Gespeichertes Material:
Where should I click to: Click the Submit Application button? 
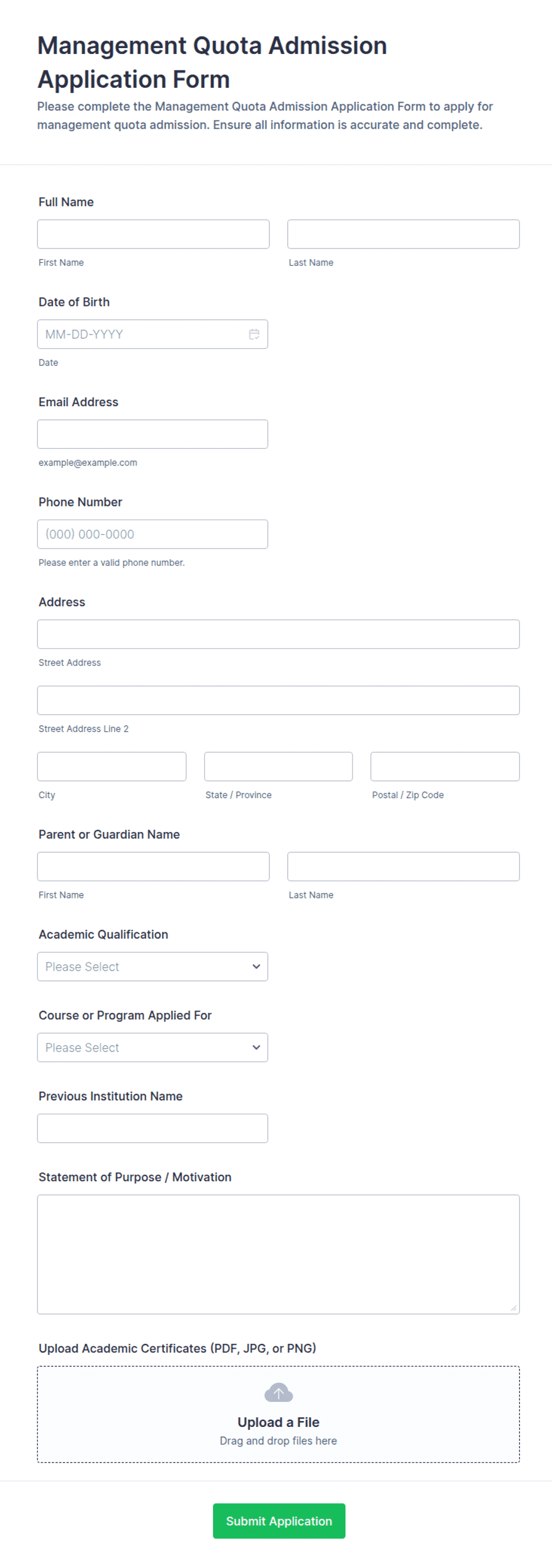279,1521
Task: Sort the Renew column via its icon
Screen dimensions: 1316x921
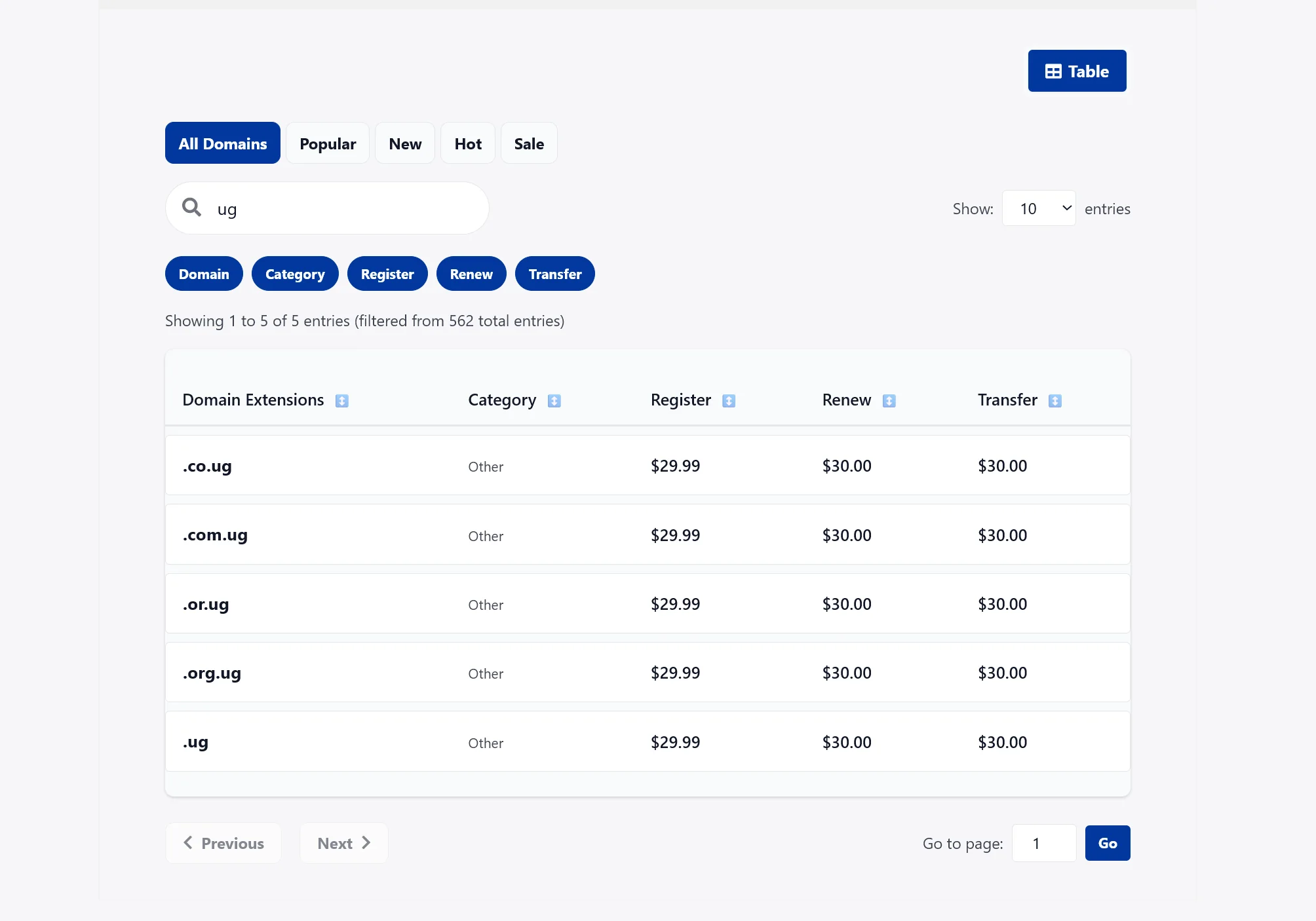Action: click(x=889, y=401)
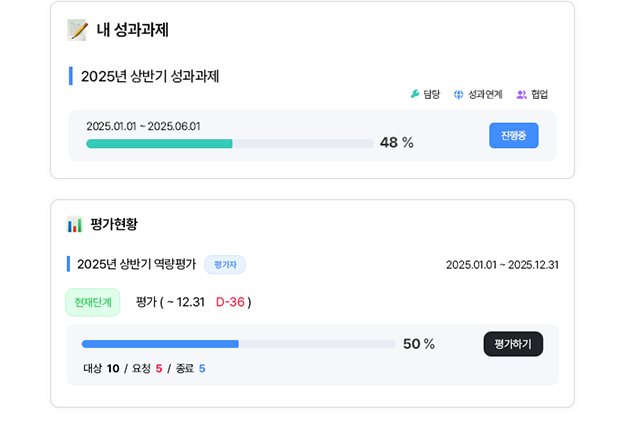Open the 2025년 상반기 성과과제 title

[149, 76]
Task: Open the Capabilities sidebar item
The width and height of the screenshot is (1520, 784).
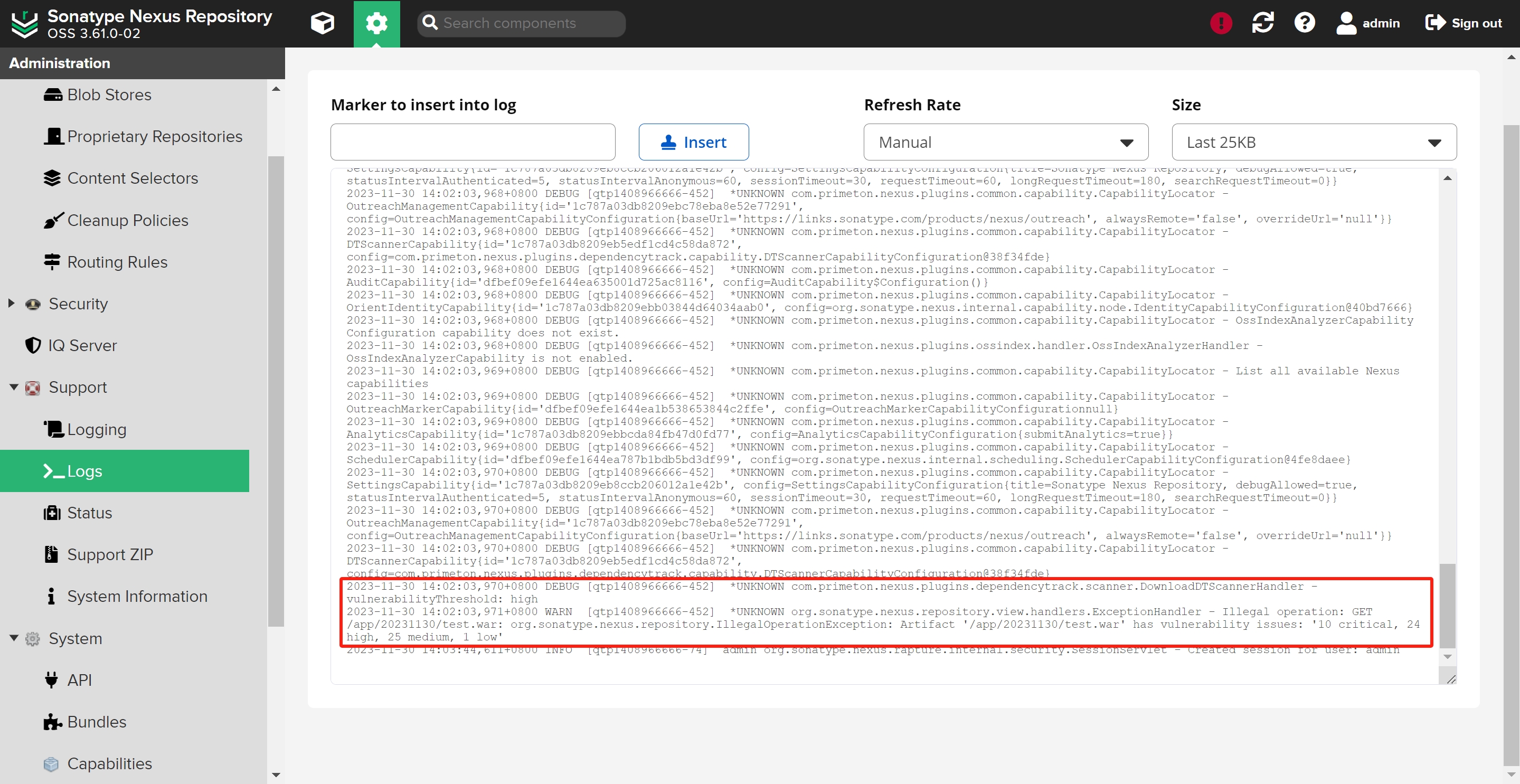Action: pos(109,763)
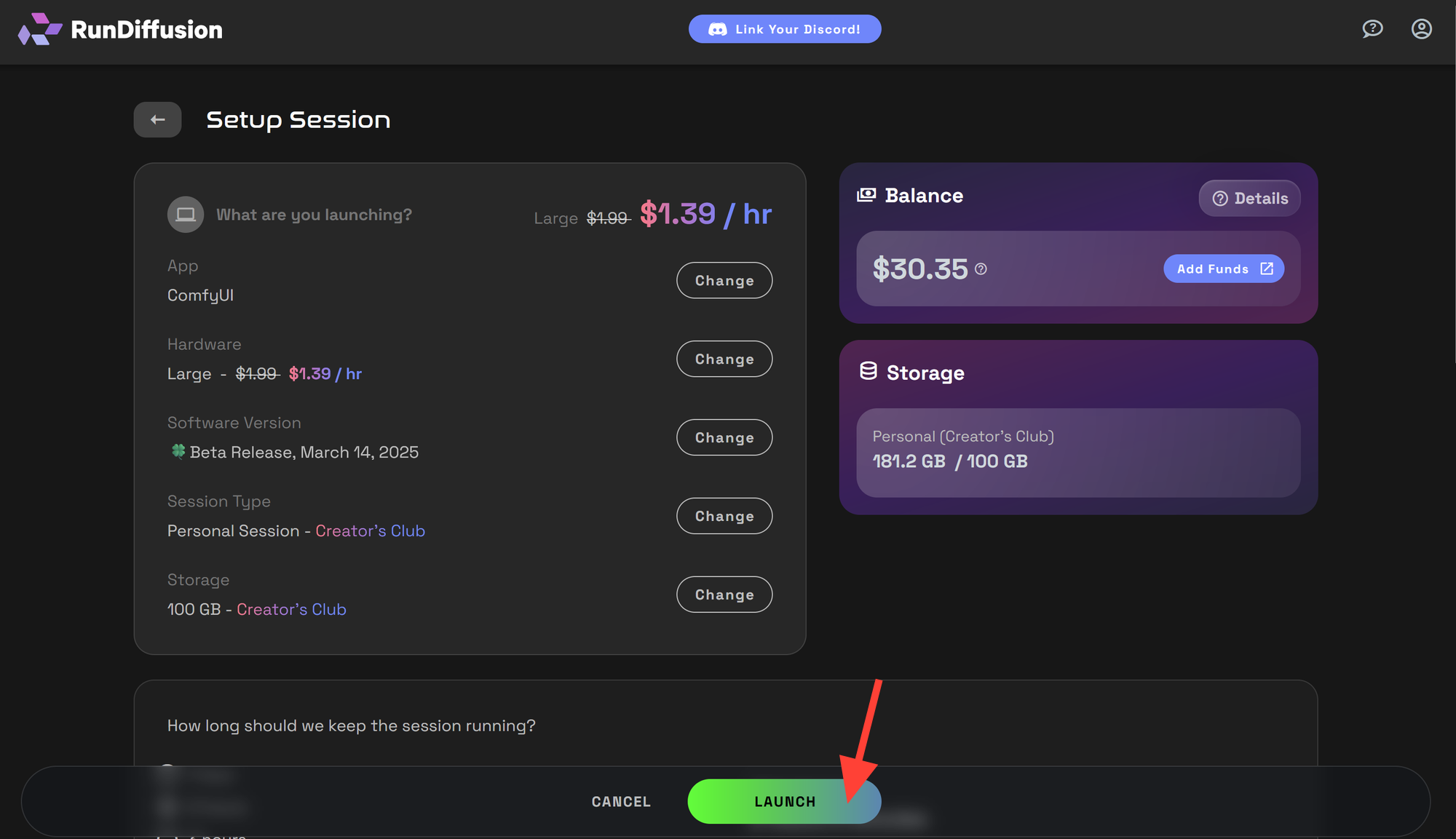1456x839 pixels.
Task: Click the balance card wallet icon
Action: (x=866, y=194)
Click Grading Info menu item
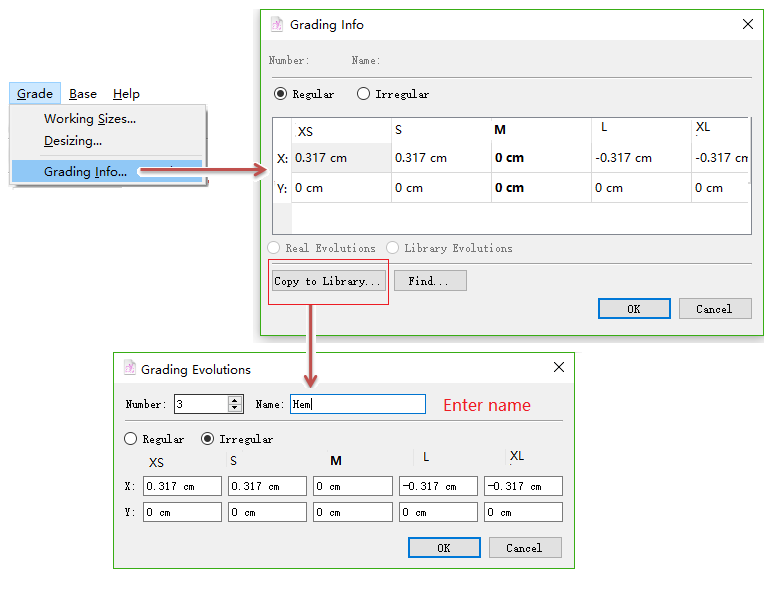The height and width of the screenshot is (589, 773). point(85,172)
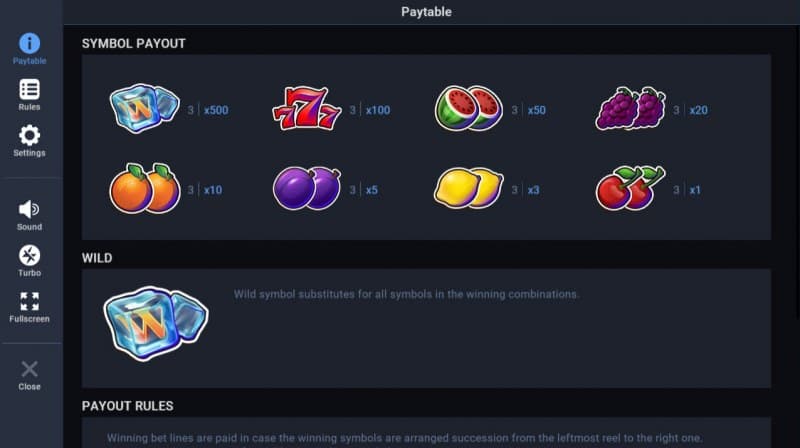Click the x500 payout value
800x448 pixels.
(216, 110)
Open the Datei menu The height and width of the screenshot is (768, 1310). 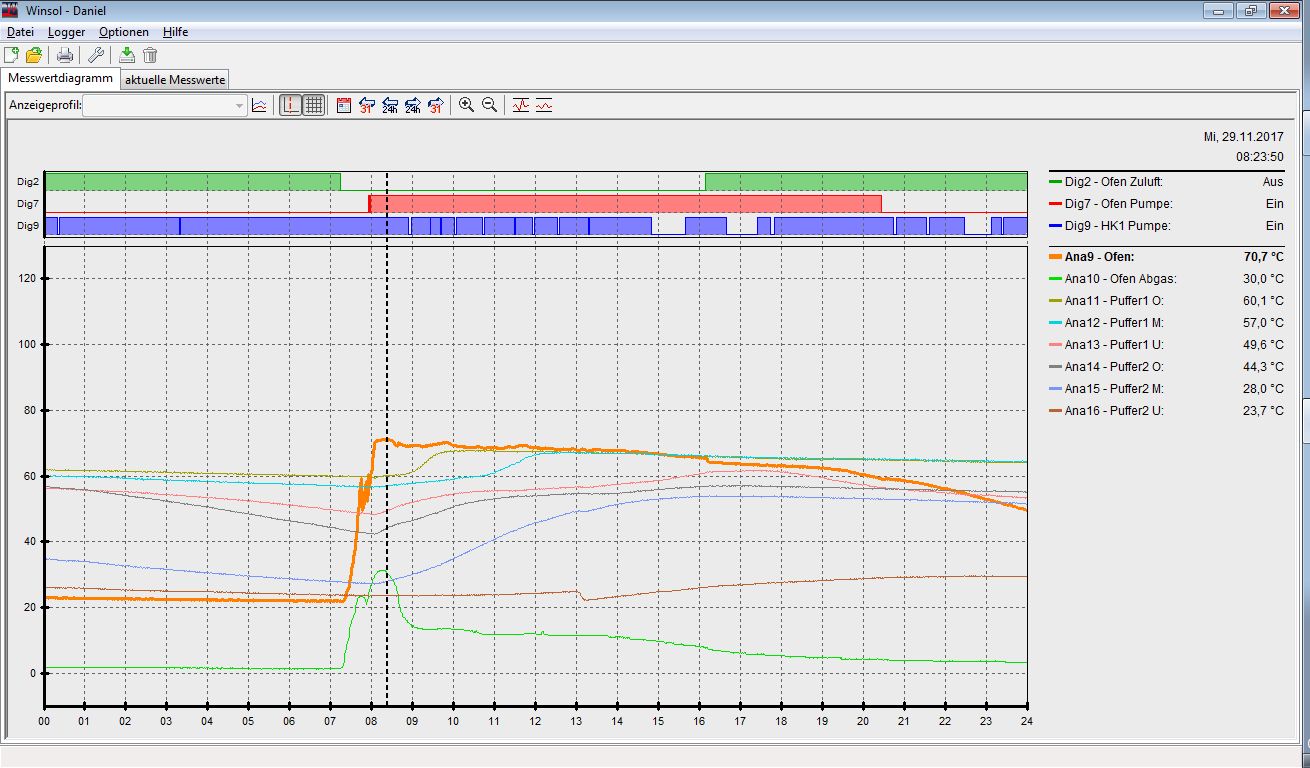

* [Aufgabe]:
Bring den Teil des Materials, der mit der Zeile mit „Task: Open the Capabilities sidebar item“ anfängt (diese Zeile eingeschlossen) und bis zum Ende des Materials geht, in eine nummerierte Liste ohne Leerzeilen. Lass die Bilder in der Antwort weg.

* [Die Antwort]:
1. Task: Open the Capabilities sidebar item
2. The width and height of the screenshot is (1520, 784).
3. Action: pos(109,763)
4. 1456x839 pixels.
5. Task: Click the balance card wallet icon
6. Action: (x=866, y=194)
7. Click Grading Info menu item
8. The height and width of the screenshot is (589, 773). point(85,172)
9. Click the x500 payout value
10. 800x448 pixels.
11. (216, 110)
12. Open the Datei menu The height and width of the screenshot is (768, 1310). 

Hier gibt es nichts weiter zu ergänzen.